## What you are asked to do
If a line of the records holds the word "beside", copy it out.

──────────

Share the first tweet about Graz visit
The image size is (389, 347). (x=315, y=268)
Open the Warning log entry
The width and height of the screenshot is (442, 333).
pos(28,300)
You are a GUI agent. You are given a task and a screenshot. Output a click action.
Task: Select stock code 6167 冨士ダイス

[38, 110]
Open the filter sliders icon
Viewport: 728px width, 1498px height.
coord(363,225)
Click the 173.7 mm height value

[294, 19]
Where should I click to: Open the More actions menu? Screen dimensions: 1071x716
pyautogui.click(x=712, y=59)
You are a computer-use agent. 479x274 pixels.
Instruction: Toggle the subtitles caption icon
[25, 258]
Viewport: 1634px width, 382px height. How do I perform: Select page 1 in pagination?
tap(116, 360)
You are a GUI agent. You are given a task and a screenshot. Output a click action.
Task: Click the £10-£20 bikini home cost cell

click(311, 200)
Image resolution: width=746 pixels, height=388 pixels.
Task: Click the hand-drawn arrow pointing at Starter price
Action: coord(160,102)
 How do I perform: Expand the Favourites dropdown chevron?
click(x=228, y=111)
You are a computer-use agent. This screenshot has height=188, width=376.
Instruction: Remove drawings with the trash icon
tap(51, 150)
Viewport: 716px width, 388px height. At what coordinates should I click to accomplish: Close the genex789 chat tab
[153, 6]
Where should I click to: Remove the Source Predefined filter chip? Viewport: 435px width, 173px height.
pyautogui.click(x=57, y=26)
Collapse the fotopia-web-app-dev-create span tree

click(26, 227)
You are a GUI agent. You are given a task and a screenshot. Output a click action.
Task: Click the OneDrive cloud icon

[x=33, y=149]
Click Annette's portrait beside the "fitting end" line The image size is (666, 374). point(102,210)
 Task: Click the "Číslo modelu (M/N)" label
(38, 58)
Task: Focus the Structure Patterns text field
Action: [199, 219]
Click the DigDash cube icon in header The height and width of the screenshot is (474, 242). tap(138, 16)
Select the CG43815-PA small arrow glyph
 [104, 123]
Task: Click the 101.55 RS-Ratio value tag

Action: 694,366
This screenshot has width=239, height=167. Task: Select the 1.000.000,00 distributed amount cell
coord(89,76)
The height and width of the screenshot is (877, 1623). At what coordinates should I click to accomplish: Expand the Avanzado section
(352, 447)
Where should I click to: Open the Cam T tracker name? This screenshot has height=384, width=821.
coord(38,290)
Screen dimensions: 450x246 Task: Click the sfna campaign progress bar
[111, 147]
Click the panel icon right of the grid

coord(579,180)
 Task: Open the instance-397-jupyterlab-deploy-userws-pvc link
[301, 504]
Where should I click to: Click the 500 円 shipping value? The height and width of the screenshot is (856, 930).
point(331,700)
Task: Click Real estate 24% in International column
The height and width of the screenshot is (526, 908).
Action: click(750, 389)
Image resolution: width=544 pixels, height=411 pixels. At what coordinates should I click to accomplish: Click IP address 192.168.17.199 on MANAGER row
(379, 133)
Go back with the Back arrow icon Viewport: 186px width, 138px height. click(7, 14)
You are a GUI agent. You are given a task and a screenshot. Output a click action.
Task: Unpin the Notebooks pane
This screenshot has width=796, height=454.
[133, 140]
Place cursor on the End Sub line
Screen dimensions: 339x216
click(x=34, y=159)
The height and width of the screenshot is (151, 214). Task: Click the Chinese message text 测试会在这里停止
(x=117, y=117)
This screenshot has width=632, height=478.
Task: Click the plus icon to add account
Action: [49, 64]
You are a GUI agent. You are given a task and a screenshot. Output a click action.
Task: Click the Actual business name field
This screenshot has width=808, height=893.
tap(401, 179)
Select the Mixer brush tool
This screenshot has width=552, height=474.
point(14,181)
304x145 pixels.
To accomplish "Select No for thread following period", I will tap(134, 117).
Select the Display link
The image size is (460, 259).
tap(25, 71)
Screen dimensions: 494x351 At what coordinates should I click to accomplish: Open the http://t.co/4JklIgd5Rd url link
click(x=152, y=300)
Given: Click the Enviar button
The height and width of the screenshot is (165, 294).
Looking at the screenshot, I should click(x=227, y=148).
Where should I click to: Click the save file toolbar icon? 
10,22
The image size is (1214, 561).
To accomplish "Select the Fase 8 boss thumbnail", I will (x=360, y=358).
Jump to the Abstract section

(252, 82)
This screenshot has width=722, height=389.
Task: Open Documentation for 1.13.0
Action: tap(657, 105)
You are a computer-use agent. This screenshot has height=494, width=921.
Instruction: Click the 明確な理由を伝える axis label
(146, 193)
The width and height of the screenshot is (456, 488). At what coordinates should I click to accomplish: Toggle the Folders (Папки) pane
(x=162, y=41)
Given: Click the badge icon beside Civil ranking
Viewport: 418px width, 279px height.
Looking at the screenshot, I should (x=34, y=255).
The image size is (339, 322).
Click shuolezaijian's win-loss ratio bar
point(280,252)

──────────

## Answer to the exercise
Click Annette's portrait beside the "fitting end" line The image size is (666, 374). point(102,210)
Given: Click the badge icon beside Civil ranking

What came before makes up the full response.